To the west of Yiewsley, beyond the River Colne lie the Buckinghamshire villages of Iver, Richings Park and Thorney. To the north, over the River Pinn is Cowley Peachey. To the northeast of Yiewsley is Hillingdon and the villages of Colham Green and Goulds Green. To the east lies Stockley Park and to the south, across the Great Western Railway is West Drayton.

Geology
Over tens of thousands of years the course of the River Thames moved south, first flowing to the north of Yiewsley, then over the Yiewsley area until reaching its present course today where it lies 4.8 miles (7.7 km) to the southwest of Yiewsley at its closest point. Over thousands of years the Thames deposited layers of fluvial terrace gravels, silts, sands and loams on the Middle Thames area with silts forming brickearth.

History

Stone Age

Lower and Middle Palaeolithic
Within the brickearth and gravels deposited by the Thames significant quantities of early human tools were found when commercial excavations began in Yiewsley on an industrial scale in the 19th century. The first person to start collecting artifacts from Yiewsley was John Allen Brown (1833-1903) a Fellow of the Geological Society who collected between 1889 and 1901. The principle collector was Robert Galloway Rice (1852-1933), a Fellow of the Society of Antiquaries who recorded over 2600 items from the Yiewsley area between approximately 1905 and 1929. In 1937 his collection of Lower Palaeolithic and Middle Palaeolithic artifacts was donated to the Museum of London.

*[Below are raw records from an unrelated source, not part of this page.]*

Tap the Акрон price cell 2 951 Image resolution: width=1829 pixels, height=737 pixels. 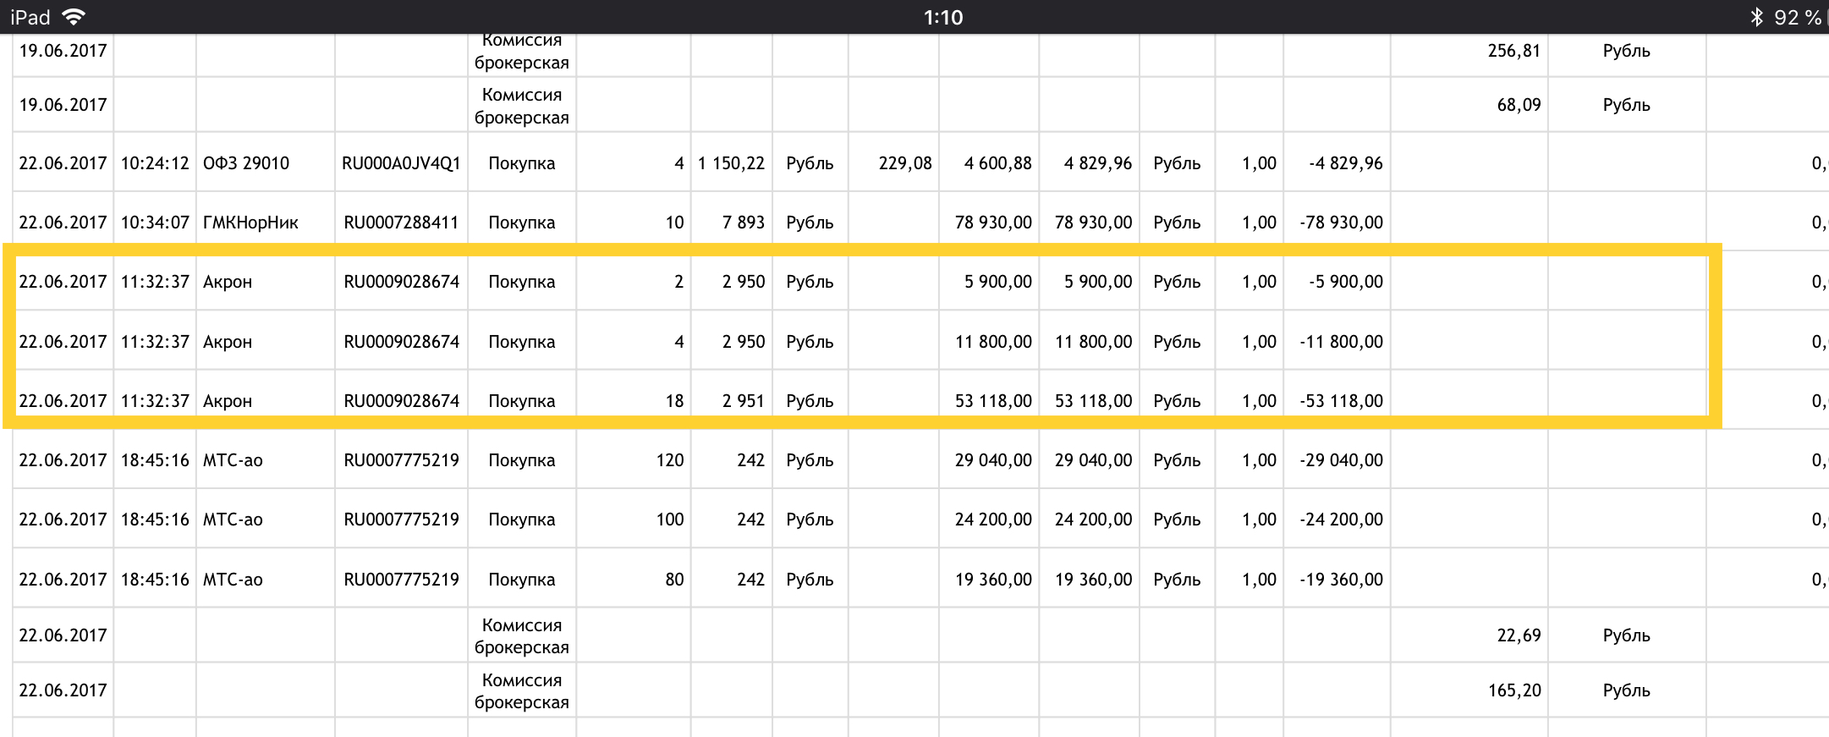pos(743,401)
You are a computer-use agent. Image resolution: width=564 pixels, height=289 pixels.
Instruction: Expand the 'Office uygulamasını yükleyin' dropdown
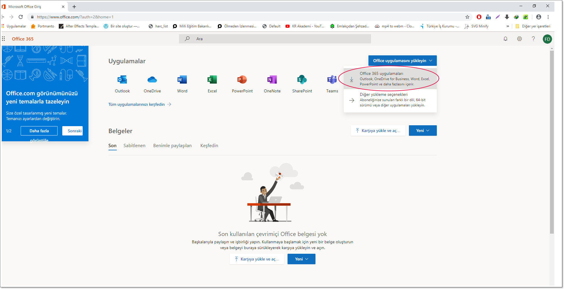(x=402, y=61)
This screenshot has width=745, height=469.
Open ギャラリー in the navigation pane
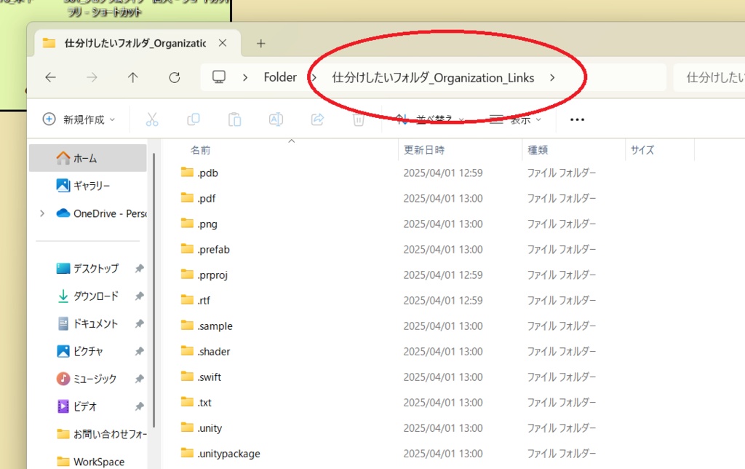[x=82, y=185]
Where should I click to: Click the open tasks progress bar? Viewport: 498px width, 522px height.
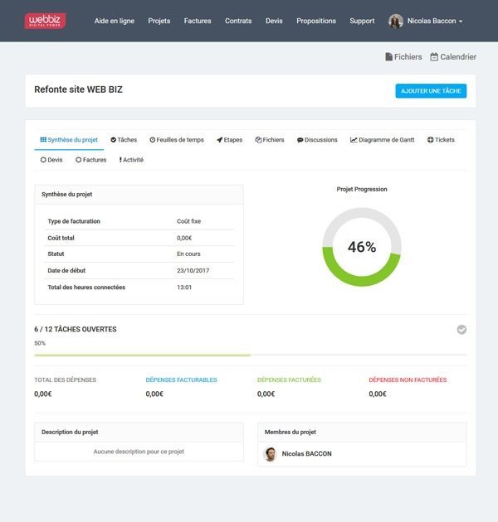coord(141,355)
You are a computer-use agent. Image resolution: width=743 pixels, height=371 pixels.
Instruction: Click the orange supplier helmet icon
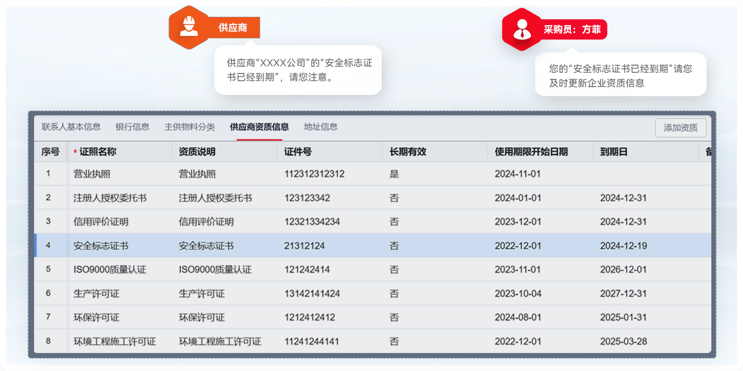189,27
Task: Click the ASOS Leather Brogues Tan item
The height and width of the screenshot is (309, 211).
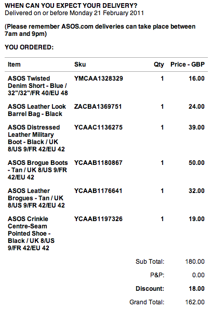Action: (36, 198)
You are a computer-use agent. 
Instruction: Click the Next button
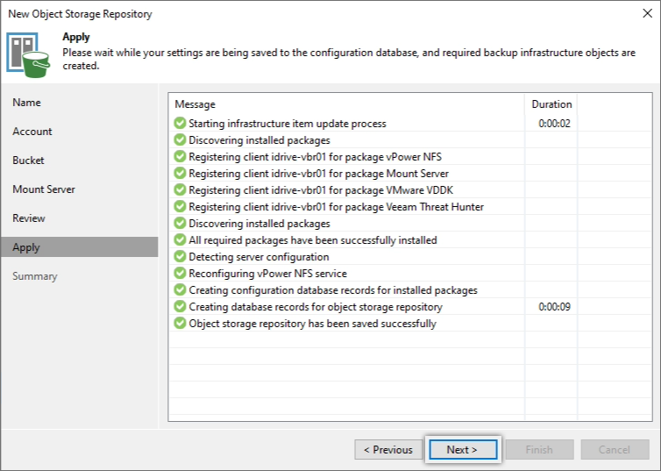tap(463, 449)
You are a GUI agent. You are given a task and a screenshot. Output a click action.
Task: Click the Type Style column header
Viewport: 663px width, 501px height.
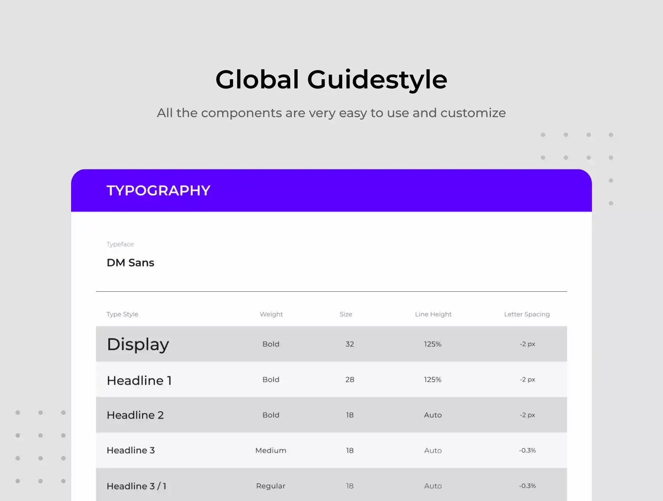(122, 314)

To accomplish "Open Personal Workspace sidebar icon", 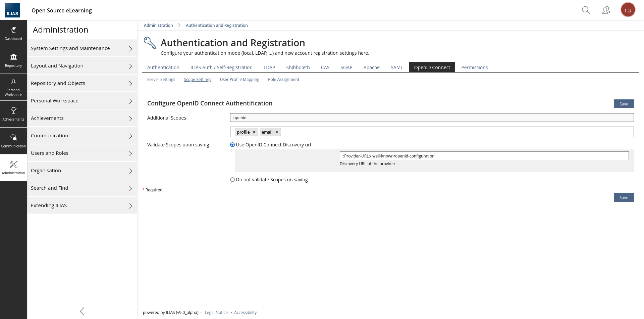I will pyautogui.click(x=13, y=87).

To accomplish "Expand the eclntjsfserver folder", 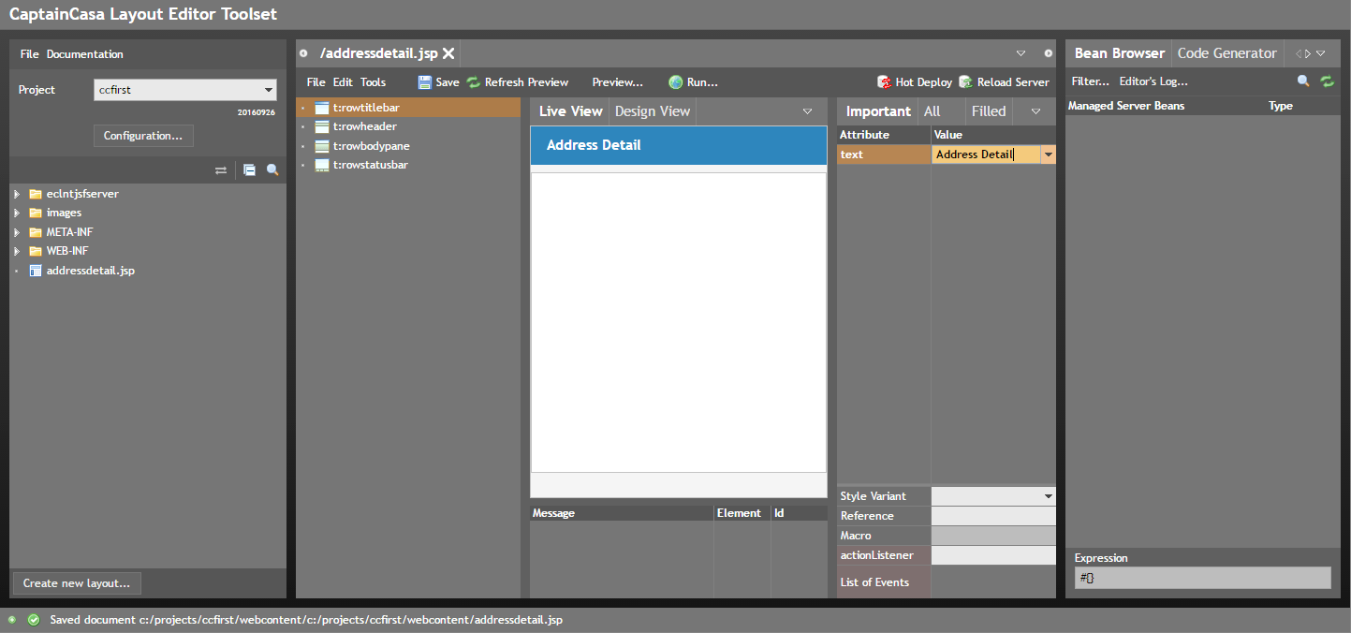I will (x=16, y=194).
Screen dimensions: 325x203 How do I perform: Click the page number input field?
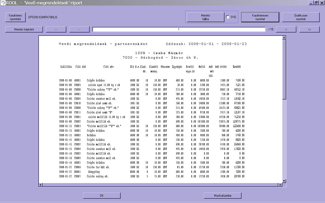(179, 29)
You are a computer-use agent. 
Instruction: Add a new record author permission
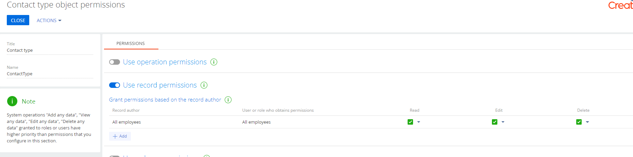coord(120,136)
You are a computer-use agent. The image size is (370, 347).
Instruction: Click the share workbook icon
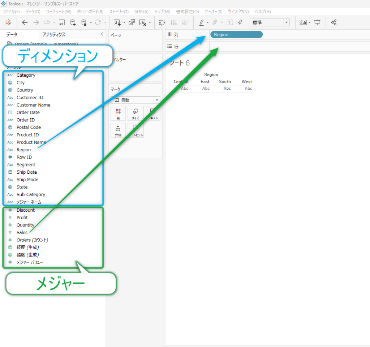(x=334, y=22)
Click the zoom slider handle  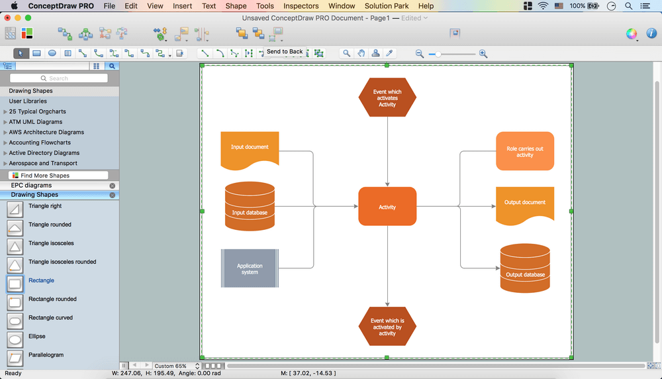tap(438, 54)
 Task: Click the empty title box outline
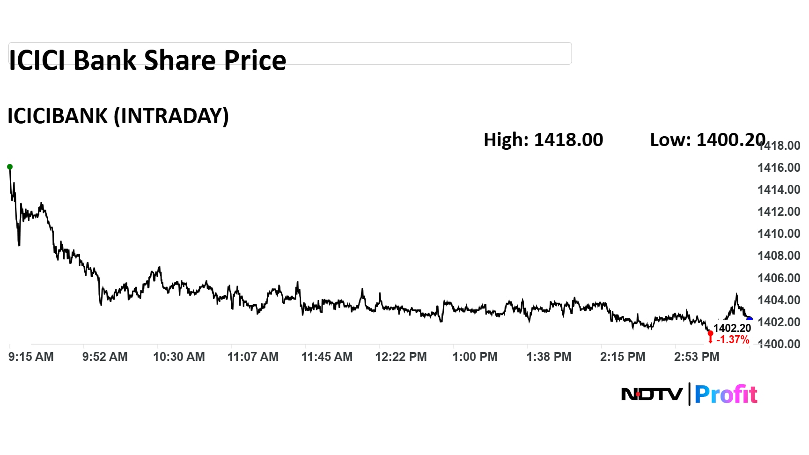pyautogui.click(x=421, y=53)
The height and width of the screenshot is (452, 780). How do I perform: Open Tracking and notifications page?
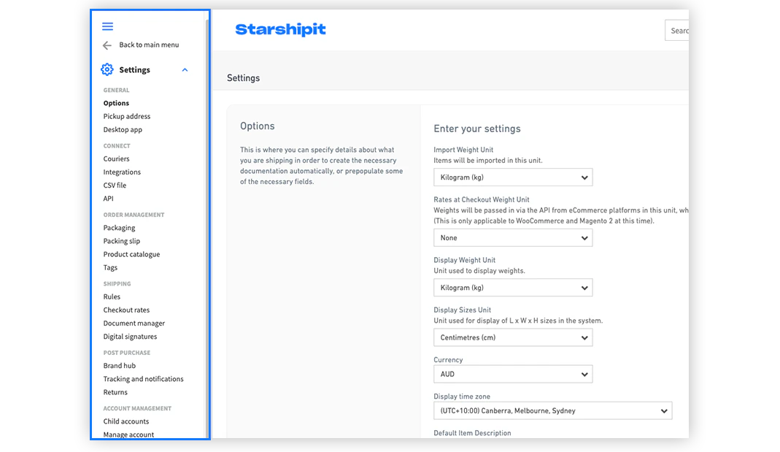(143, 379)
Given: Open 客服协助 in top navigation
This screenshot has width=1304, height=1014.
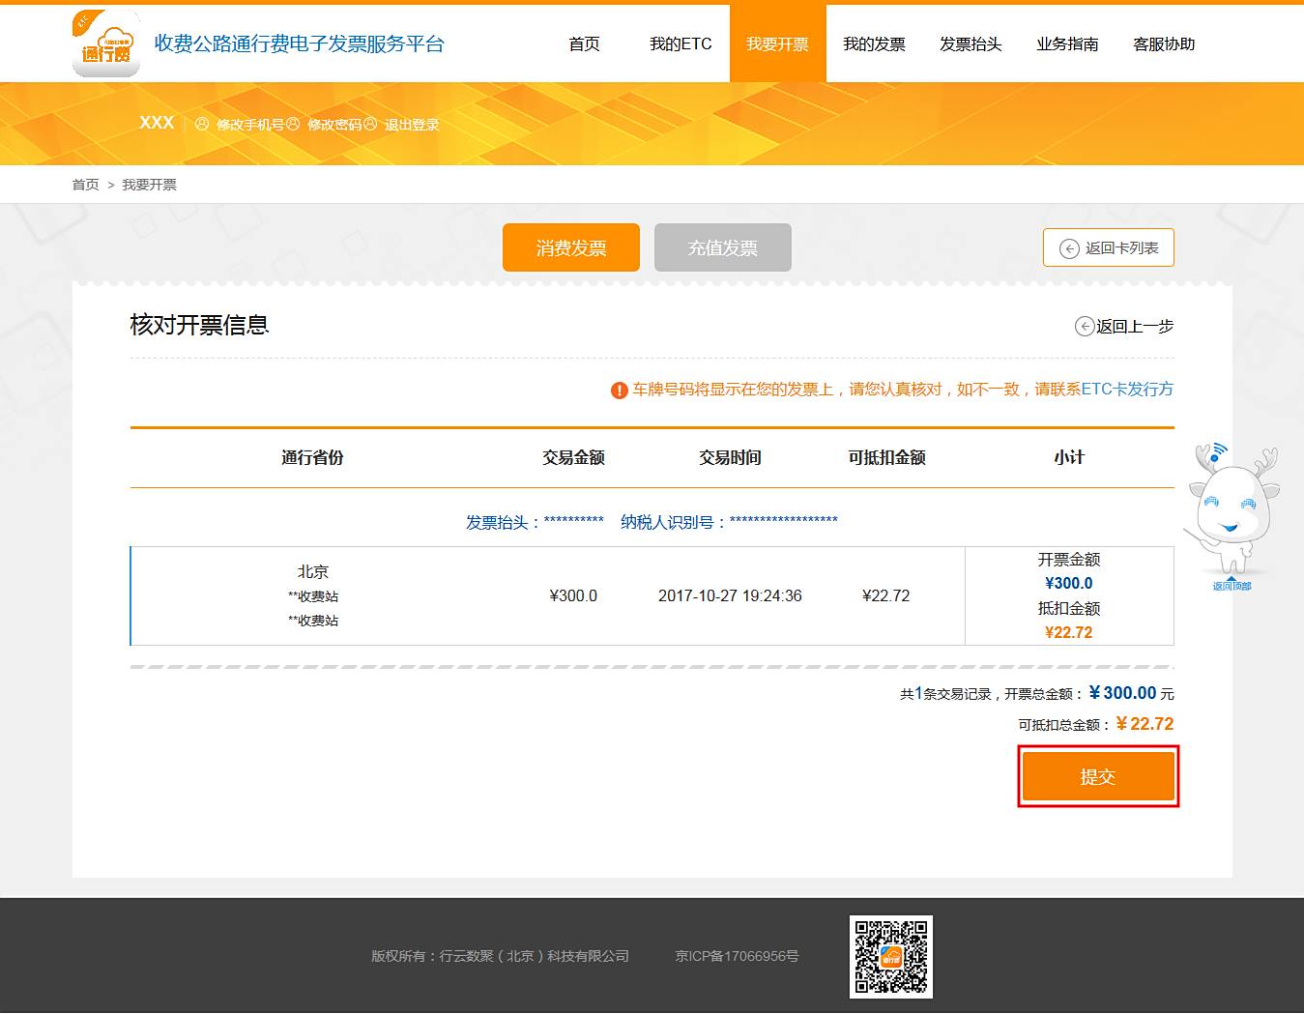Looking at the screenshot, I should point(1164,44).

In his 1978 Archaeological Report, Early Man in West Middlesex, The Yiewsley Palaeolithic sites, Palaeontologist Desmond Collins states the following with regard to the archaeological significance of the Yiewsley sites:

“..the Yiewsley pits have yielded one of the largest series of Lower Palaeolithic stone hand tools in Europe and the area remains one of the richest Palaeolithic sites in Britain.”

“A feature unique to Yiewsley is the presence in a higher level of stone tools of a Middle palaeolithic (Mousterian) date, isolated for the first time, and indicating occupation during the Neanderthal period some 70,000 years ago – a period of man's development otherwise poorly represented in the archaeology of Britain”

Bronze Age
In 1913–1914, there was the discovery of a Bronze Age urnfield cemetery with the excavation of 14 Deverel-Rimbury cinerary urns.  These and other Bronze Age items have been cataloged at the British Museum.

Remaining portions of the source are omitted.